Demand Gen Report

The B2B CMO Balancing Act

Derek Slayton

Derek Slayton

Terminus

Demand Gen Report: How has the B2B CMO role changed and evolved over the last year or two?

Derek Slayton: I think recently, and prior to recently, it has changed dramatically from the arts and crafts department to being inside revenue and more measurable things. I think in the last year and a half that it’s swung back a bit in B2B — less focused on marketing metrics and more focused on two things. One is getting marketing even more aligned with sales around real business outcomes like revenue as opposed to leads or MQLs, or email and database growth that we were measuring five to six years ago. Also, refocusing on the customer experience and brand, and mapping the companies brand promise to how it gets fulfilled in the minds of the customer through the subscription lifecycle. I think it’s evolved away from marketing metrics and gone back to what marketing used to be — which is about evolving brands and the customer experience, and pushing even further on the business side around aligning marketing even closer to revenue versus marketing metrics.

DGR: As expectations for driving revenue and growth increase, does that put CMOs at risk as potential scapegoats for failing to hit sales milestones?

Slayton: Absolutely — in a good way though. What I’ve seen in my career, as well as the people that we service at Terminus, is that the CMO is more part of the inner circle of the executive team than I’ve seen previously. It used to be an important role, but when two or three of individuals were going to get in a room and talk strategy for the company,  it was usually the finance officer, the CEO and many times the sales head. Now, we’re seeing marketing be part of the mix and marketing is more focused on bringing leverage and scale to the company in a more profitable and efficient way. In that role, yes, you’re absolutely part of the solution and part of the problem if it’s not going well.

DGR: In addition to increased pressure to drive revenue and show ROI, what are some of the other top challenges that CMOs are facing?

Slayton: Team is a big one and continuing to evolve the structure of marketing to best fit what the company is asking marketing to do. When marketing had a narrower charter around product positioning, company positioning and lead gen, you could organize the marketing team around product marketing, communications and lead gen. Now, as marketing has taken on more of a broader role — everything from customer experience or customer success rolled into marketing and sometimes sales development can be rolled into marketing — marketing is now supporting sales in new ways. So, how do you hire talent that can interact and talk with sales, that can interact and talk with customers, that can create advocacy and whatnot out in the market? Continuing to find people who are creative, process-oriented and analytical, and building teams around those skills sets is difficult. As marketing gets continually pushed to be more measurable by things like revenue, it’s important for us to also take a longer term view than just this month, this quarter, this year — to how are we going to set this company up for success in years two through five and be more focused on the market and where the market is evolving? How do you make sure your company is skating to where the puck is in terms of what’s happening in the market? Sometimes marketers get too focused on the measurement around qualified leads or even revenue and miss the opportunity to be the representor of the market for the company, which is where the term marketing I think originated from.
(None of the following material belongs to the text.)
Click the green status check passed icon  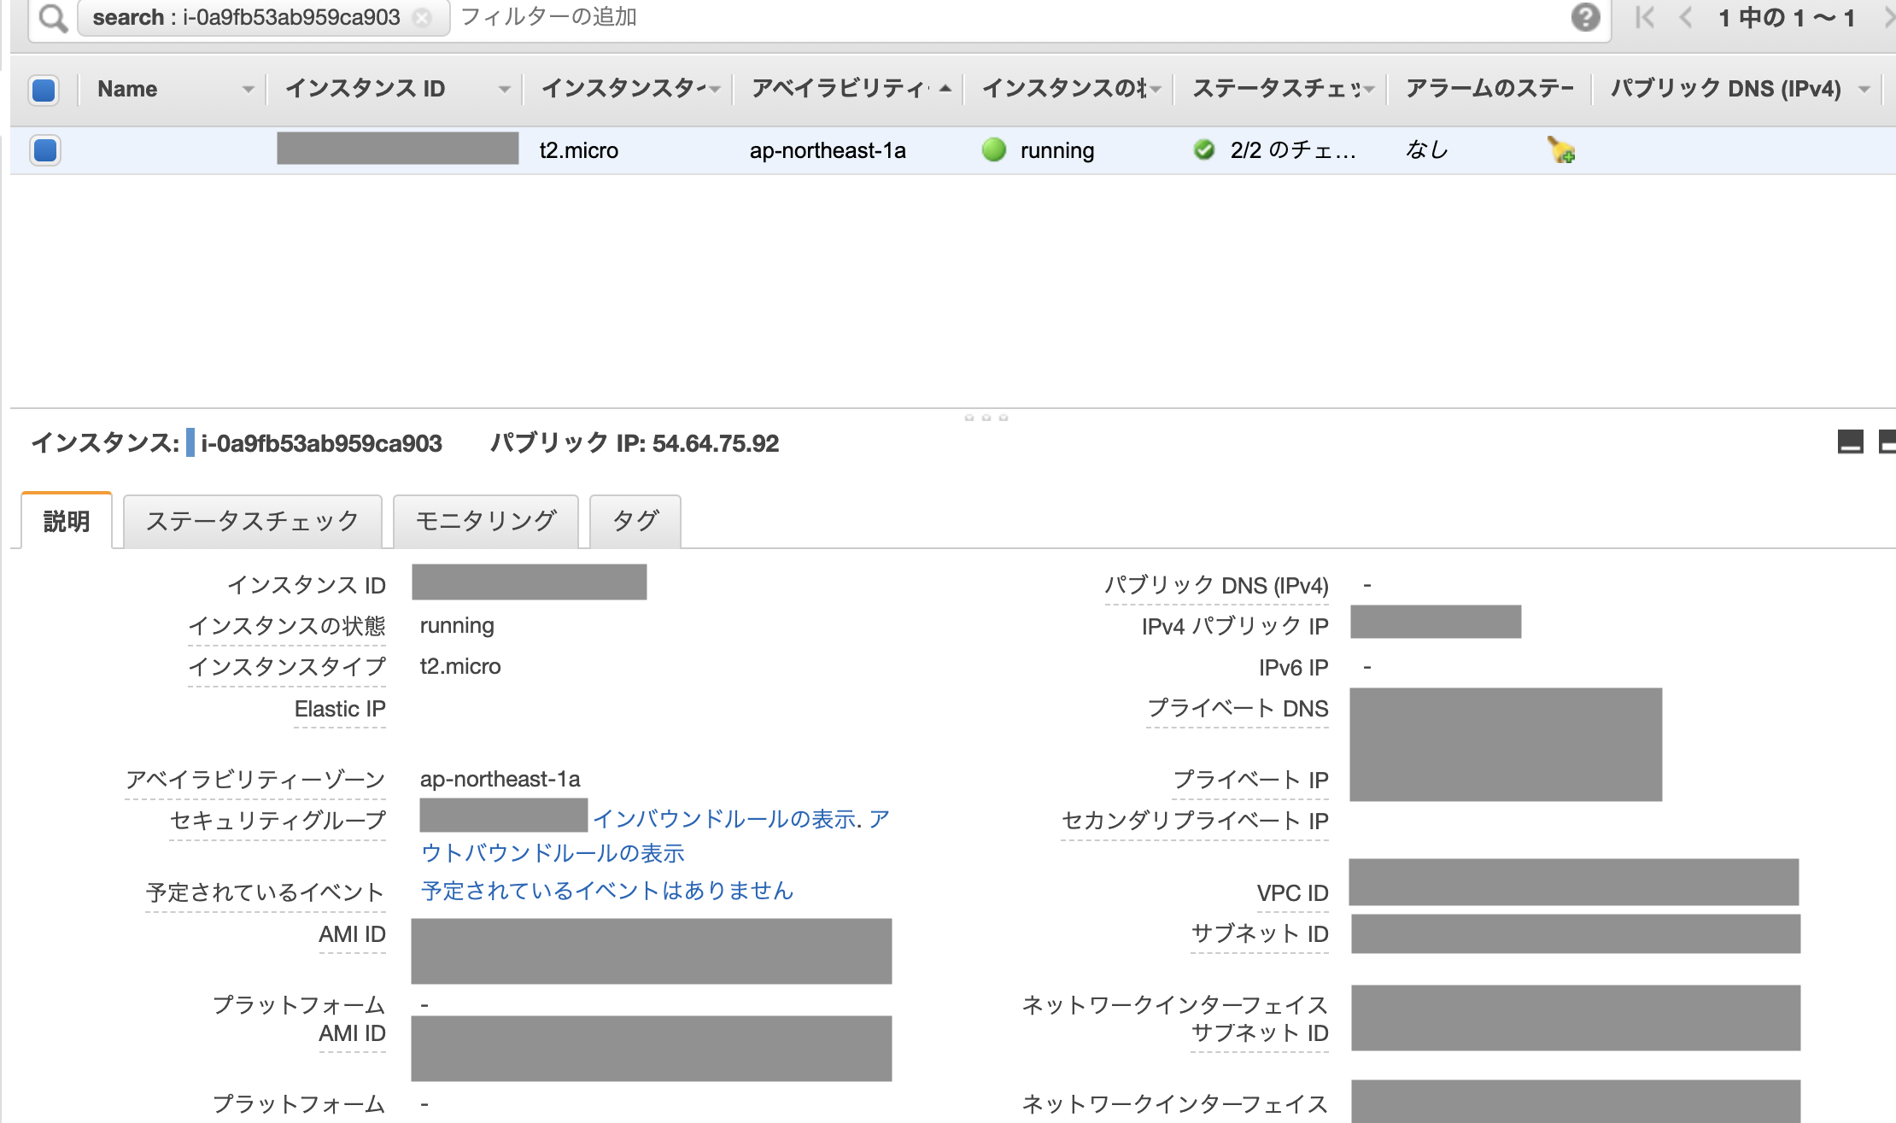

DGR: In the coming years, what do you see as the top priorities for B2B CMOs?

Slayton: Ensuring that the companies brand promise is understood and aligned with what the company is delivering to the customers at the end of the day – so that whole customer experience to brand connection is a big piece. Also that there’s a unit economic model for creating business in the company that’s profitable, so that the company understands how to attract and retain their best customers at a price point that makes the expense worthwhile. I think those are the two of the big areas where most of your marketers are focusing on — customer experience, brand, unit economics, predictable revenue and increasing lifetime value to customer ratios.

DGR: With incorporating tech and aligning it with strategy becoming a bigger imperative for marketers, has the approach to technology changed for CMOs?

Slayton: I think we geeked out on technology too much and we’re paying the price for it now in B2B marketing especially. Now, most marketers that I talk to are trying to get back to basics on what the needs are, what technology is needed to fulfill those and getting more away from buying technology for technology sake. I do think that getting more out of fewer applications and understanding more of what needs to be done versus what sounds interesting to do is where marketers are with assessing their tech stacks.

DGR: What technologies do you see as the top priorities for B2B CMOs over the next year or two? 

Slayton: I think continuing to make sure the technology they’re using is oriented around how they’re going to business and making sure that if they’re selling to complicated accounts that they have technology that aligns to understanding those customers and those accounts at an account level is incredibly critical. There’s some new stuff that we’re seeing in the market around AI and machine learning and I think that’s coming. I think the technology needs to allow the marketing teams to be both creative and also apply their own judgement based on what they’re hearing and learning from their customers as opposed to thinking technology can find the answer.